Q: What is the maximum number of throttling rules I can configure?

A: A request can match up to 10 rules simultaneously. Combine rules across dimensions as needed, but fewer rules yield better performance.

Q: How do multiple rules interact with each other?

A: Rules use OR logic—throttling triggers when any rule matches. Rules with the same condition and match key merge into a single rule group.

Q: Can I use a global limit and standard throttling rules at the same time?

A: Yes. The global limit is a fallback that applies to the entire API without distinguishing keys, while standard rules provide fine-grained control per dimension. Throttling triggers if any limit is exceeded.

Q: What is the difference between throttling by model and by request header?

A: Throttling by model automatically converts to an exact match on the x-higress-llm-model header. For prefix or regex matching, use "By request header" with parameter name x-higress-llm-model.

Q: Can I combine the token, request count, and concurrency limit units?

A: Yes. Add multiple rules for the same condition with different limit units (for example, a per-minute token limit and a max concurrency limit for one model). They count independently, and throttling triggers if any limit is reached.

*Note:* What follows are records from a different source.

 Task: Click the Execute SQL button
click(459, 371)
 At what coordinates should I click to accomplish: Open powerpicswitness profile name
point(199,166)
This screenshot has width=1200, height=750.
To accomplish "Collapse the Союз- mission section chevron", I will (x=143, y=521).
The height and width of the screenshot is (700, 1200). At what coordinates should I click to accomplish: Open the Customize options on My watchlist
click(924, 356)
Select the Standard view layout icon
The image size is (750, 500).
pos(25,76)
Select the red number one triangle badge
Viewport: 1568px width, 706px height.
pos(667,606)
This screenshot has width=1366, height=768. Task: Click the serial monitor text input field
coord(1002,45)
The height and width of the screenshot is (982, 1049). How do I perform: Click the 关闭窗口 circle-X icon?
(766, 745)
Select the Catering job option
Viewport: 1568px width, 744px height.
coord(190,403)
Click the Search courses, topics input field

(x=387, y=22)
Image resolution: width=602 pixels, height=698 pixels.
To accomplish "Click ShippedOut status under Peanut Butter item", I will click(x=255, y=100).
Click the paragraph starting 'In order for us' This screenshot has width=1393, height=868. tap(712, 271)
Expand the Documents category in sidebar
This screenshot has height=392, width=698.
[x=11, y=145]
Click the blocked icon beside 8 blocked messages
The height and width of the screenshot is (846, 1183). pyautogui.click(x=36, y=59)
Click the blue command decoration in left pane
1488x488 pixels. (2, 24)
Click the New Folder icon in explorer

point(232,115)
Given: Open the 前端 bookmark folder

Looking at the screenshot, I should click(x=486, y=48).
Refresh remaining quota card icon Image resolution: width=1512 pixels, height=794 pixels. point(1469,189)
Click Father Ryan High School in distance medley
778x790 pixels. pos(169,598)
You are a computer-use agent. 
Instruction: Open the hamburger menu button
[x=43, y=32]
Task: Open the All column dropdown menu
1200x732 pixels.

Q: Why are there no options for matching rule and time window when throttling by client IP?

A: Client IP throttling is simplified—enter an IP address or range and the system handles matching automatically. To apply a limit to all client IPs, enter 0.0.0.0/0.

Q: Does the order of the rules affect throttling behavior?

A: Rules support drag-and-drop sorting. However, since rules use OR logic (throttling triggers if any rule matches), order does not affect behavior.

Q: How long does it take for updated throttling configurations to take effect?

A: Changes typically take effect within seconds after the system pushes the new rules to the gateway data plane.

Q: How accurate is throttling in a distributed architecture?

A: In distributed systems, throttling counts may have slight deviations. The actual allowed requests may differ from the configured limit depending on request volume, rate, and backend latency.